While it sounds unfair to be left footing the bill for something you’re not responsible for, you may technically be OK – if your general liability insurance is broad enough and does, in fact, extend protection to other parties. However, if your insurance contains limitations or exclusions that preclude this type of coverage, you will be on your own for any liability and damages. For this reason, it is vital that you carefully read every contract you are negotiating and make sure you thoroughly grasp its implications before you sign.

It’s not uncommon for contracts to require one party to add the other as an additional named insured, alone, or in addition to, indemnification. If you do nothing else, the one thing you should do each and every time you sign a contract that even hints at indemnification is to ask your insurance agent to review it and point out where your uncovered risks may be. It’s also a good idea to consult a lawyer for the same reason. These steps will cost a little extra upfront, but you will know where you may be exposed to liability and then be able to take the steps to cover those risks—or to renegotiate the contract with more favorable terms before you sign it!

Here are some suggestions to consider before you sign any contract that asks for indemnity and/or naming additional insureds:

– Negotiate to remove or revise the contract so that you agree to be responsible only for your negligence, not that of the other party.

– If you cannot achieve that, try to negotiate your responsibility to only cases when both parties are jointly negligent.

– Ask for the request for additional named insured status to be removed.

– If the additional named insured is non-negotiable, ask for the contract to specify the additional insured will not be covered for their sole negligence (i.e. your party had no part in the negligence).

– Consult your insurance agent to learn if it would benefit you to have an owner’s and contractors protective liability (OCP) insurance policy satisfy the requirements of your contract, instead of adding the other party to your general liability insurance.


When negotiating these terms, you may need to be willing to give something up on your end – price, for example – in order to get the indemnification portion to your liking.

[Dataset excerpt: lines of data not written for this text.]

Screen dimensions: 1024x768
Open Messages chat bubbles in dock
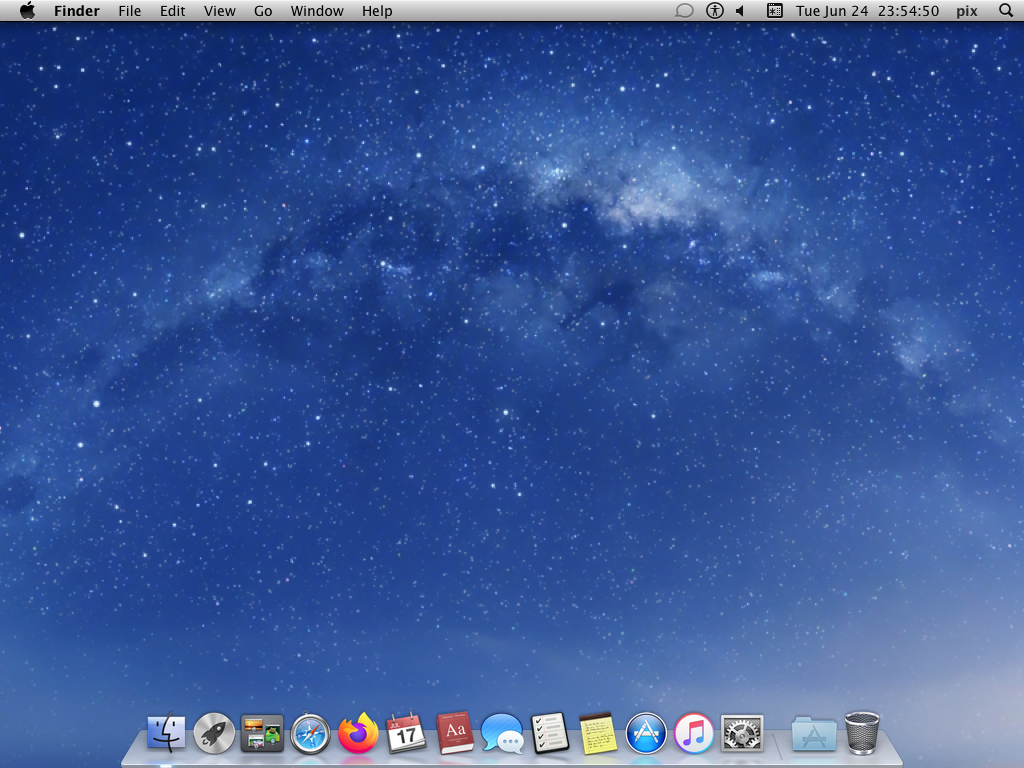(502, 734)
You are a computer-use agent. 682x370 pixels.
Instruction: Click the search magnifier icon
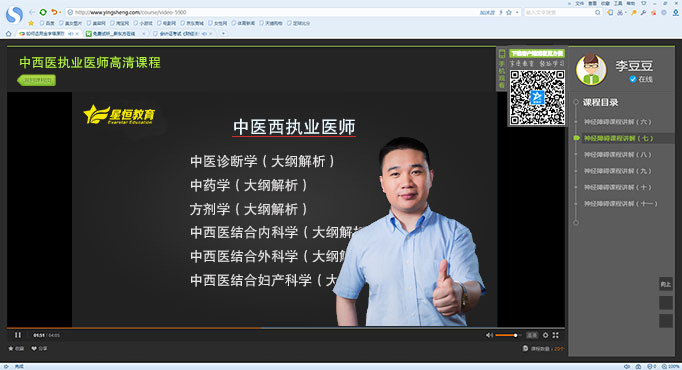[598, 13]
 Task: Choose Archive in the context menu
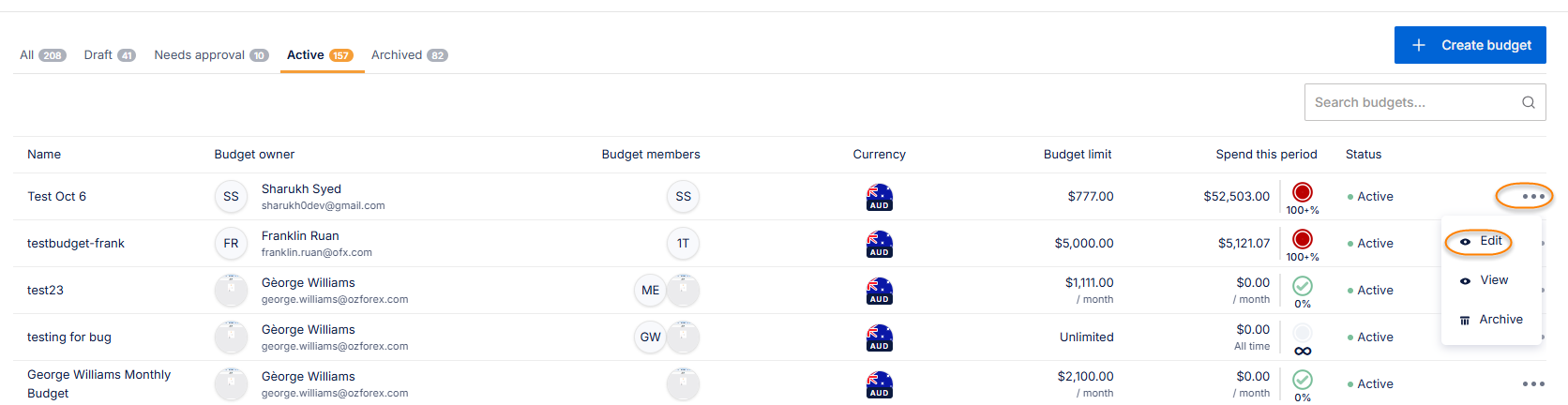tap(1500, 320)
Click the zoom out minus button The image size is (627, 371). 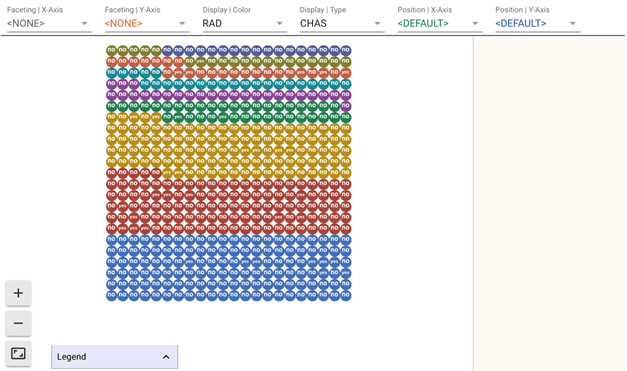[x=18, y=323]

The other party may have greater bargaining power but this does not change the fact that only you can look out for your own best interests when it comes to negotiating a contract.

While we always encourage you to deal in good faith and expect the same from other parties, it’s essential to know the dangers of signing a contract that indemnifies the other party. Assuming responsibility for the sole negligence of another can erode your insurance limits, adversely impact your liability insurance loss experience, increase your liability insurance premiums, and even create a reason for your insurance company to deny renewal in the future.

Our goal is to empower our clients with information that helps them to make well-informed decisions before agreeing to contractual terms that could result in unknown exposures to uncovered financial risks.